I try to greet each day with certain activities that are healthy for me or that send a good message to my unconscious mind.
I aim to perform a few minutes of stretching shortly after rolling out of bed. After reviewing the previous day, I’ll record five things I want to acknowledge myself for. Then, I’ll feed my dog breakfast and we’ll go out for our morning walk.
Of course, this plan can get derailed if I give in to the urge to check my email.
It’s a mystery to me why I come down with a serious case of FOMO (Fear of Missing Out) some weekday mornings, but I do.
Just a couple days ago, still wearing the loose fitting tee I wore to bed, I sat at my dining table in front of my laptop, splayed open to provide a quick scan of my inbox like a frog with its skin pulled back might have been displayed on a lab table in my high school biology class.
I quickly opened a notice from Amazon announcing that a gift recipient of a kindle version of The Best of No Small Thing — Mindful Meditations had just accepted the download.
I gifted the eBook to several friends and potential reviewers back in December. A few people picked up theirs right away. Many did not.
And, here I saw that somebody who was very important in my life at one time, showed me that she wanted to see what I was up to. Out of the blue!
To say that this gesture from Miriam was a surprise does not adequately describe how I felt. I know meteors exist. I just don’t expect to see a shooting star from my back deck. I have occasionally Googled her name to see what she had been up to, but I can’t recall having had any sort of correspondence with her since a couple years after I left Madison.
My time in Madison, most of 2008, was a difficult period. At fifty-one and under-employed, I moved to the famous college town because I thought I needed to shake things up in my life.
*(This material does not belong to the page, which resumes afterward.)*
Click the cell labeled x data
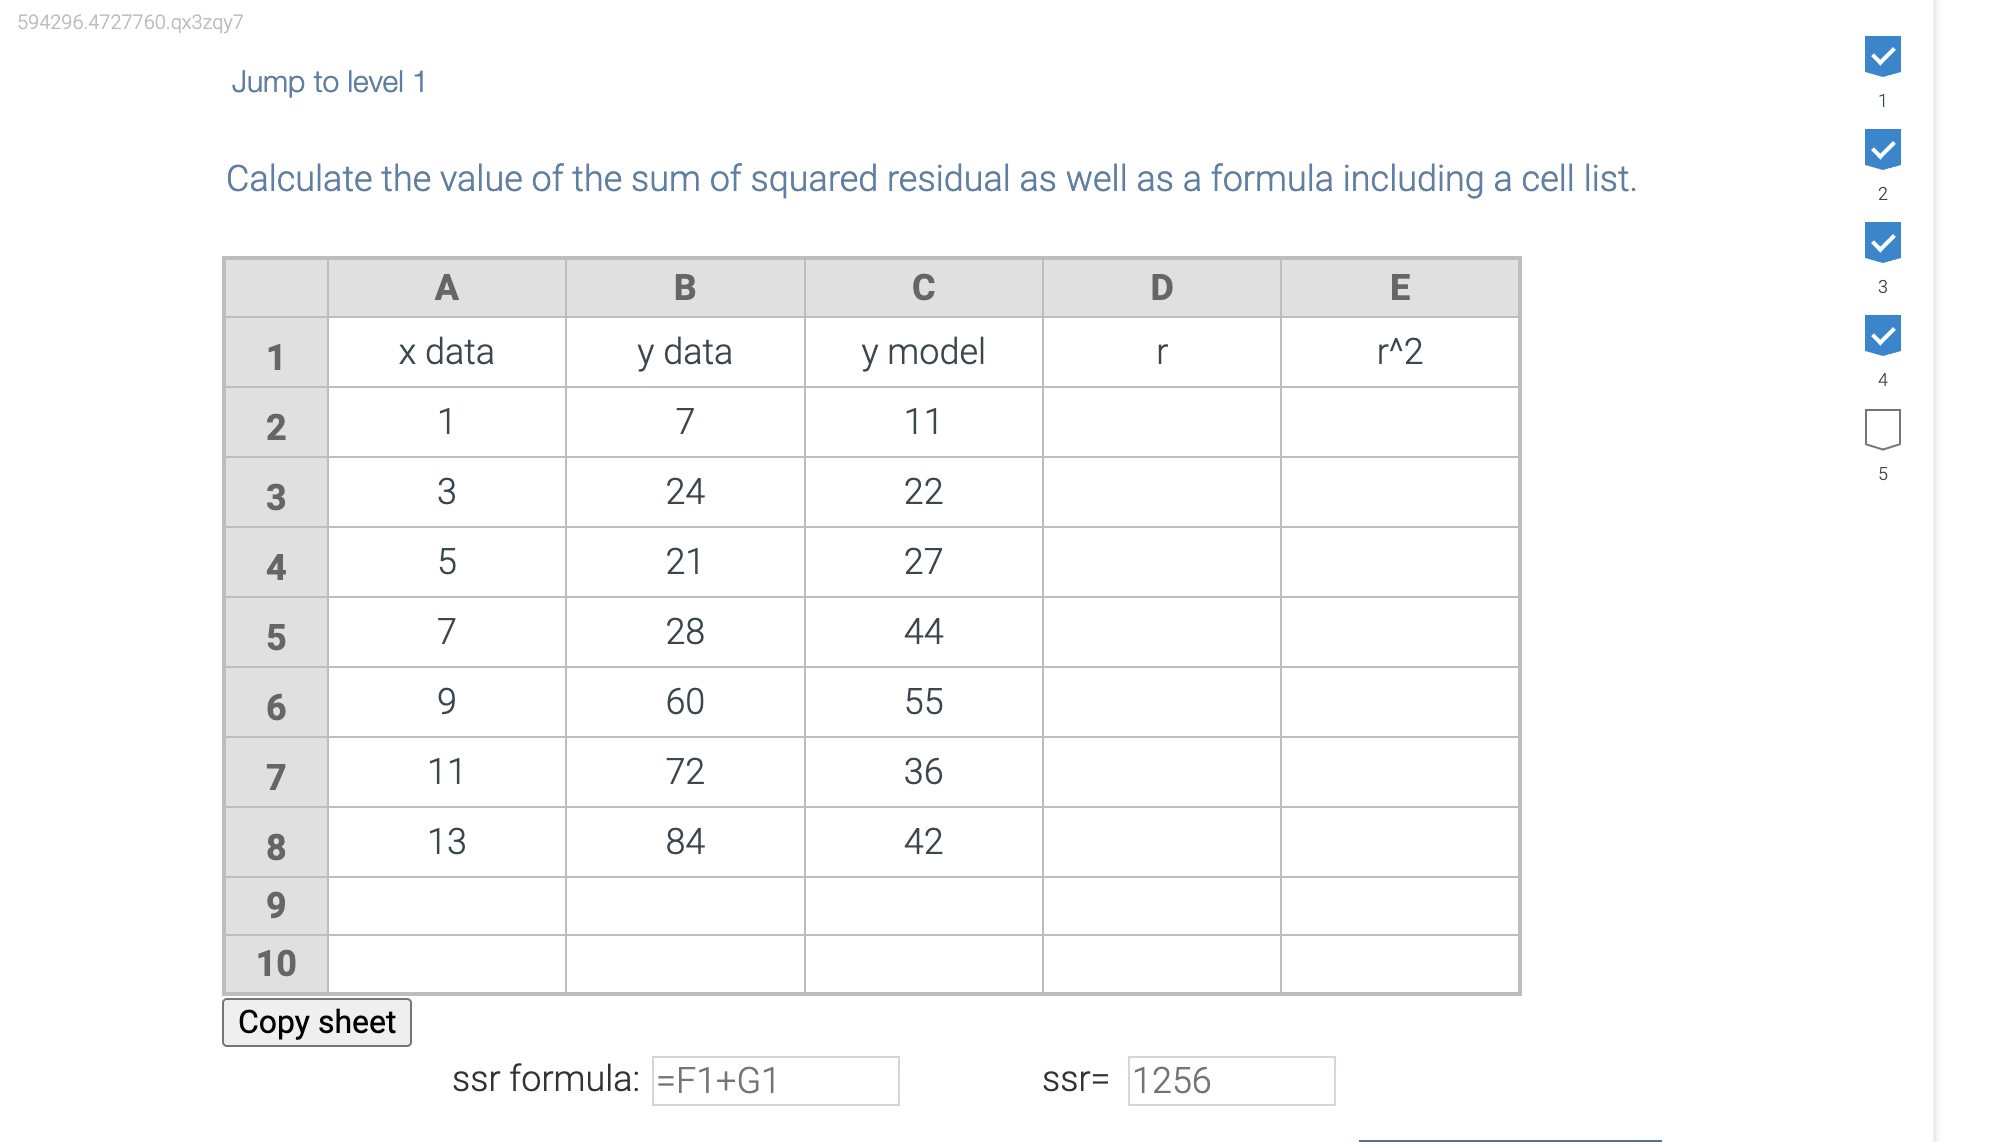The width and height of the screenshot is (2008, 1142). coord(445,352)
I knew a few people there and always enjoyed my visits. I liked cheese.
I discovered that it was no easier to get a job across the state border, that the Dane County locals had a different sense of humor than they had in Chi-town (I discovered this when I bravely signed up for an improv class), and that it was more than deep dish pizza I missed.
I started hanging out with a distant cousin and her family on Friday evenings. Having never met the family during my first fifty years, it was amazing how welcoming they were, including me frequently at their Sabbath table. They relieved some of my loneliness.
I also held on to some sense of myself by joining a contemplative writing group. Most Thursday evenings, eight women gathered for tea and writing exercises. What we wrote during our time together was not for publication or even for a specific purpose.
We wrote for ourselves and we witnessed each other. We honored each other’s process and unique spark. We also gave each other space when nothing came. Sometimes, this was what was called for.
Miriam Hall facilitated. As Herspiral Contemplative Writing, I think her reputation as a writer and teacher has only grown. Even though my blog has its unique purpose and my writing reflects my joy and pain, my relationship with words, my point of view — to a large extent, I can write now because she made it feel safe.
I smiled for several hours at the thought of her downloading my book. I wrote an email of thanks knowing that I might or might not hear back. The notice of the gift being “picked up” made me deliriously happy.
It was so unexpected when I thought about the months that passed between purchasing the download and getting word that the transfer had been completed.
But, as I thought about the situation more, I concluded that only the timing was a surprise. The bond had already been created.
Recognizing that an event that seems to come out of the blue actually represents a connection that always existed and can never be taken away is no small thing.